This is a good point, but is Clay right? I already do pay for podcasts — I support the Conversations Network — and, oddly, there is a lot of podcast content that I would pay for that is actually free — some of my favourite podcasts, for example, such as Dan Carlin’s Hardcore History or Skeptoid — despite the existence of a working payment system through my iPhone, so clearly there is another business model emerging as well, one that was sagely summarised many years ago by Esther Dyson as “content is an advertisement for a relationship” and it’s the relationship that is going to be monetised, not the content at all. But let’s focus on paid content for a moment. Some of the responses to Isaacson’s piece have been rather negative, and there’s no doubt that the relationship between content, journalism and the net is a complex one.

I’m not saying that problem is insoluble. Just that, as far as I know, no one has solved it yet

[From Poynter Online – Romenesko]

We can begin to look for solutions by narrowing down the options. I suppose I start from the general perspective that “proper” news is a good thing and that we ought to have some of it instead of the musing of the celebretariat.

There’s no guarantee that private demand will produce the socially optimal quantity of investigative political reporting.

[From A Voucher System for Investigative Reporting – Freakonomics Blog – NYTimes.com]

If a free press is a public good that cannot be satisfied by private demand, then it doesn’t matter one way or the other whether we use micropayments or not: we will have to come up with more radical solutions to the problem of news provision (as opposed to the narrower problem of how to save newspapers).

Newspaper readers have never paid for the content (words and photos). What they have paid for is the paper that content is printed on.

[From Op-Ed Contributor – You Can’t Sell News by the Slice – NYTimes.com]

So it may well be that news is a very special case of content and that it needs very special solutions. Indeed, I will be chairing a seminar on this topic at the Free University in Brussels on 19th March 2009 (for the Fleet project) and hope to develop my opinions further there.

News aside, then, where can we look to for some ideas for other kinds of content? If we think again about iTunes again, I use iTunes to buy music that I could download for free from the web. Someone with lots of time on their hands and no money might well opt to download an illegal copy of AC/DC’s new album rather than buy it on iTunes as I tried to (but couldn’t because AC/DC don’t make their albums available on iTunes — so no sale, guys). Would they pay for it if there was a micropayments solution? Probably not. So we can see that one design goal might be for a payments solution that helps people to do what they want to do anyway, rather than one that tries to stop them from doing things that they want to: don’t make the micropayment scheme part policeman, part bouncer.
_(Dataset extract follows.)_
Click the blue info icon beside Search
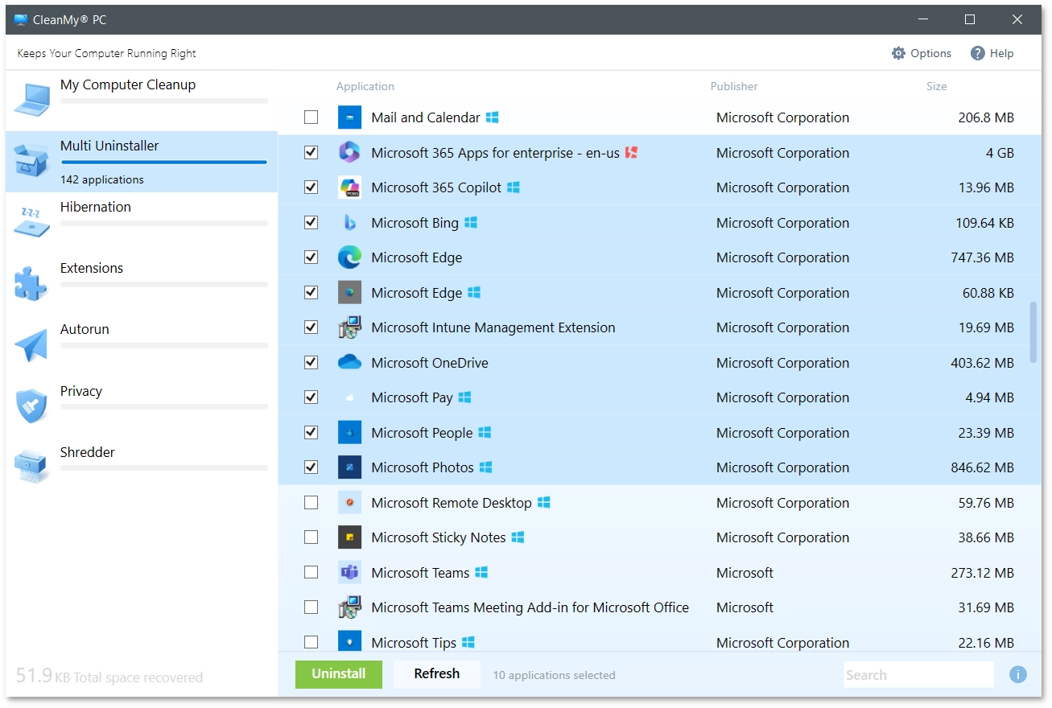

Who could provide a solution? I just can’t see how it can be banks: they don’t have the cost base to make an alternative viable and they couldn’t earn the margins (even on substantial volumes) to make it a worthwhile investment. One thing banks do have is the customers, and the customer interfaces. But other people have these too, and they wouldn’t need the depth or complexity that banks have with respect to “traditional” payment schemes. If you buy a pack of gum for 50p and then you don’t like it for some reason, you can’t go to the Bank of England and ask for your 50p back. But if a shop sells lots of bad gum, and lots of people complain to the Trading Standards or Better Business people, then action can be taken. This ought to be easier to manage on the web than off it and it links with elements of the reputation economy concept.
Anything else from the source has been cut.